If my count is correct, this will be the 89th post in this space for calendar year 2019. Deducting 10 to 12 or so guest posts, multiplying by a (conservative) word count average of 1,000,[1] and I wrote the equivalent of a book manuscript for “Just Visiting.”

It’s been a personally important year with some meaningful milestones. In February, I started a job at Willow Research that has provided a framework for the next phase of my life. I will always miss teaching full-time, but having spent the better part of a year working as part of a team and being paid a salary commensurate with my ability, qualifications and effort has been rather enjoyable. The company’s focus on servicing nonprofits[2] and professional associations has me doing a lot of work for groups whose missions I can get behind.
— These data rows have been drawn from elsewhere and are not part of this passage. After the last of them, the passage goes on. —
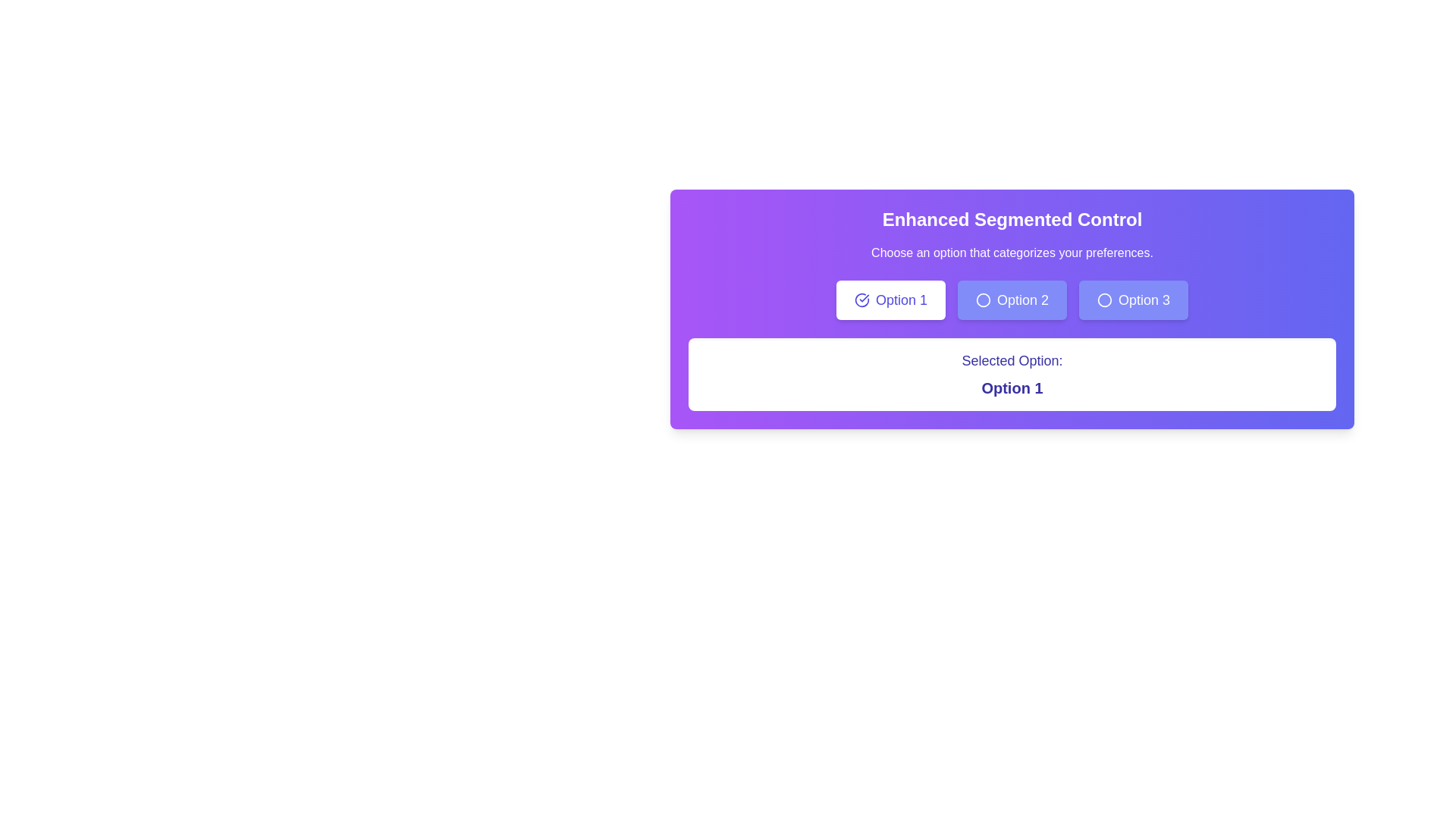 The width and height of the screenshot is (1456, 819). Describe the element at coordinates (1134, 300) in the screenshot. I see `the third button in the segmented control interface` at that location.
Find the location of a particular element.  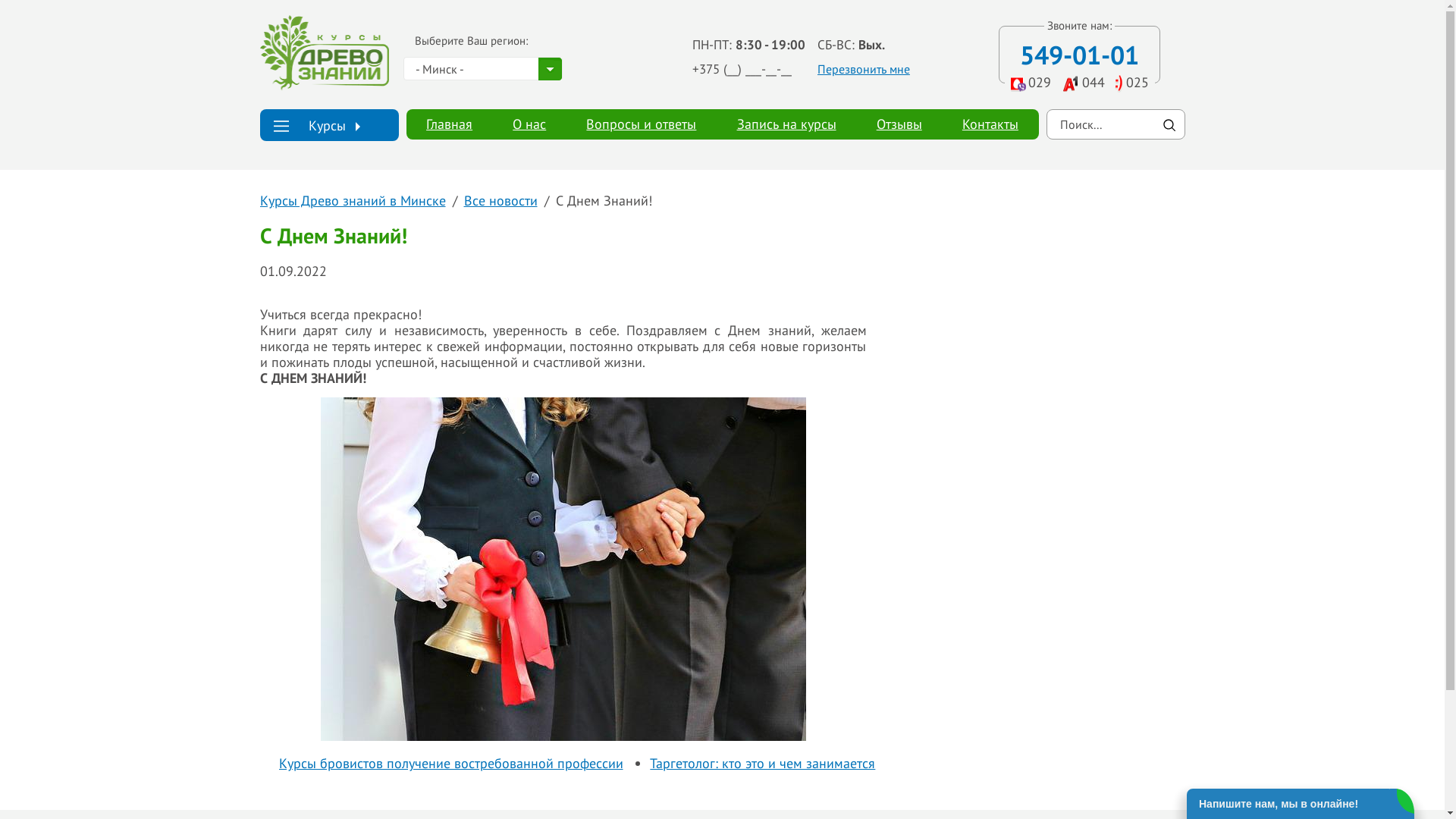

'549-01-01' is located at coordinates (1019, 54).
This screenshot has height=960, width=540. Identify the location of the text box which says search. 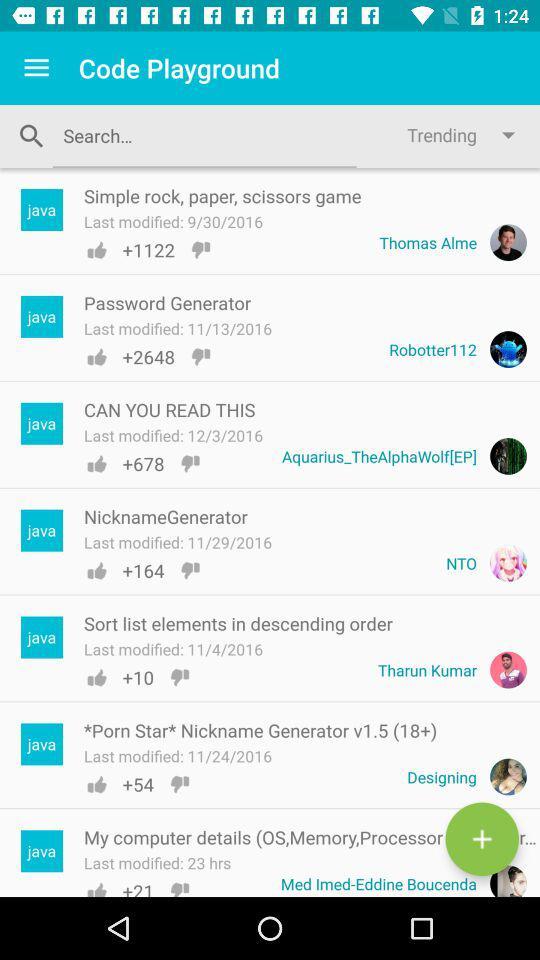
(203, 134).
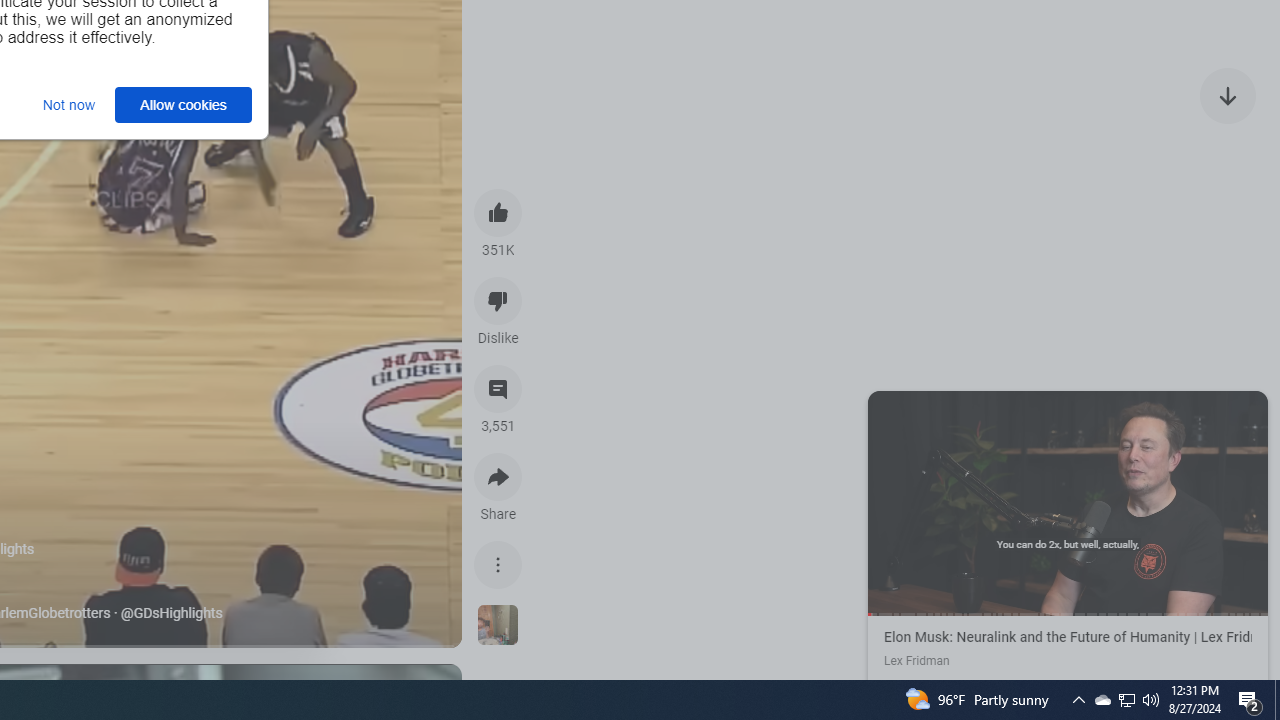 This screenshot has width=1280, height=720. Describe the element at coordinates (183, 104) in the screenshot. I see `'Allow cookies'` at that location.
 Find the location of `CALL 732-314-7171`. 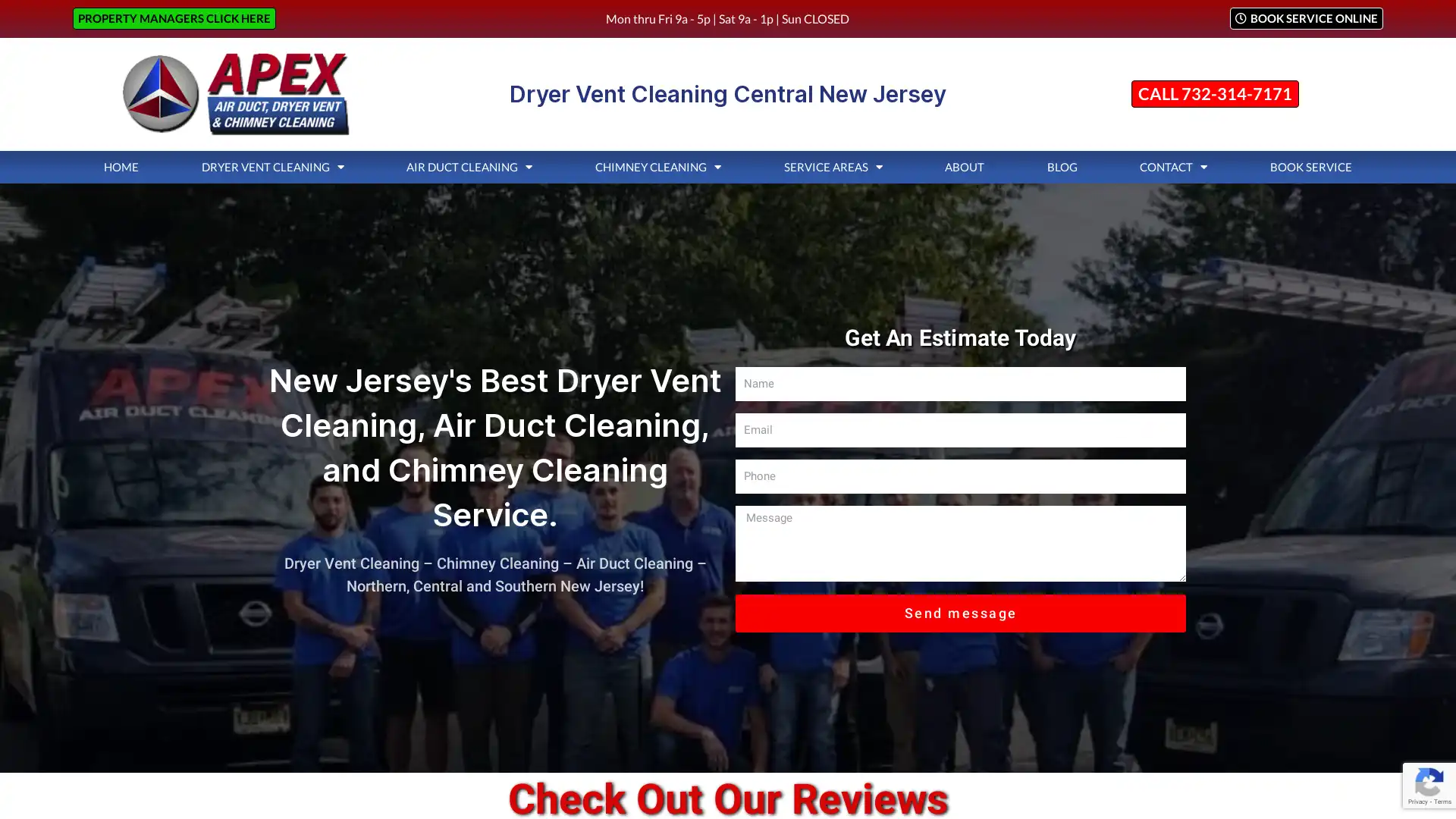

It feels good, and as the holidays roll around, I am not curled up in the fetal position following the end-of-semester sprint.

This has also been the year when Why They Can’t Write: Killing the Five-Paragraph Essay and Other Necessities and The Writer’s Practice: Building Confidence in Your Nonfiction Writing made their way into the world. The reception for both books has been beyond what anyone could have hoped for, which paradoxically makes me wish for more.

For The Writer’s Practice especially, I am hoping for increased course adoption so it can gain the kind of momentum that induces the publisher to get behind it for the long haul. The feedback I have been getting from instructors who have used it is highly encouraging. I knew this approach worked in my own classes, but it appears to be transferable. Modesty very far aside, I think this book can make a difference in the lives of developing writers.

Looking back over the year, my most significant rising concern appears to be the increasing tracking and surveillance of students. For me, this is incompatible with the freedom necessary for students to develop the agency and self-advocacy that are the hallmarks of education and growth. It is a very bad path that a lot of money and momentum is behind, and I believe it should be resisted.

I wrote some, but less than previous years about contingent academic labor. I’ve found myself repeating myself. After reading Herb Childress’s wonderful The Adjunct Underclass: How America’s Colleges Betrayed Their Faculty, Their Students, and Their Mission, I don’t know that I have much left other than to say, “What he said.”

I am in a mournful mood over these issues. I’ve been writing about them here since my very first posts almost eight years ago. Others were at it before that, and yet little progress has been achieved beyond increased awareness. These inequalities now seem baked into the pie. They harm even those on the fortunate side of the tenure divide, and yet the degrading of the profession is so significant that it is as though there’s only enough energy to survive, not resist.

If there is hope, I find it in the possibility of returning to a world where education is viewed as a public good. Debt forgiveness and free college are now serious policy discussions where a mere two years ago, they were pipe dreams. I can’t say I believe they are going to happen, but it is something of a beacon, a recognition that as is, shit’s fucked up and we have to do something about it before it’s too late -- if it isn’t already too late.

Looking back over the year is a reminder of what an enormous privilege it is to have this outlet and how grateful I am to have an audience. The comments by others on many of my posts add significant value to the discourse and are a consistent source for my own ongoing learning.[3]

Thank you to those who have contributed their ideas to this space.

Next year looks to be a promising one, personally. I am more integrated into my new job. I have several exciting speaking engagements booked for the spring. I turn 50 in April, which will be an excuse to take an indulgent vacation. I’ve made a personal vow to place another book-length fiction manuscript with a publisher somehow, somewhere.

But I am also fearful of what 2020 will bring. It is likely to be the most eventful and consequential year of my existence. The explicit re-election strategy of the president of the United States appears to be to rend us apart, hoping the portion he has torn free is sufficient for an Electoral College victory even as he almost certainly will once again lose the popular vote. It’s not clear to me how we survive this with our democratic republic intact.

What a year. I’ll see you all in the next one.


[1]I do tend to go on.

[2]Including educational institutions. Seriously, hit us up. We’re good.

[3]In addition to the occasional great frustration.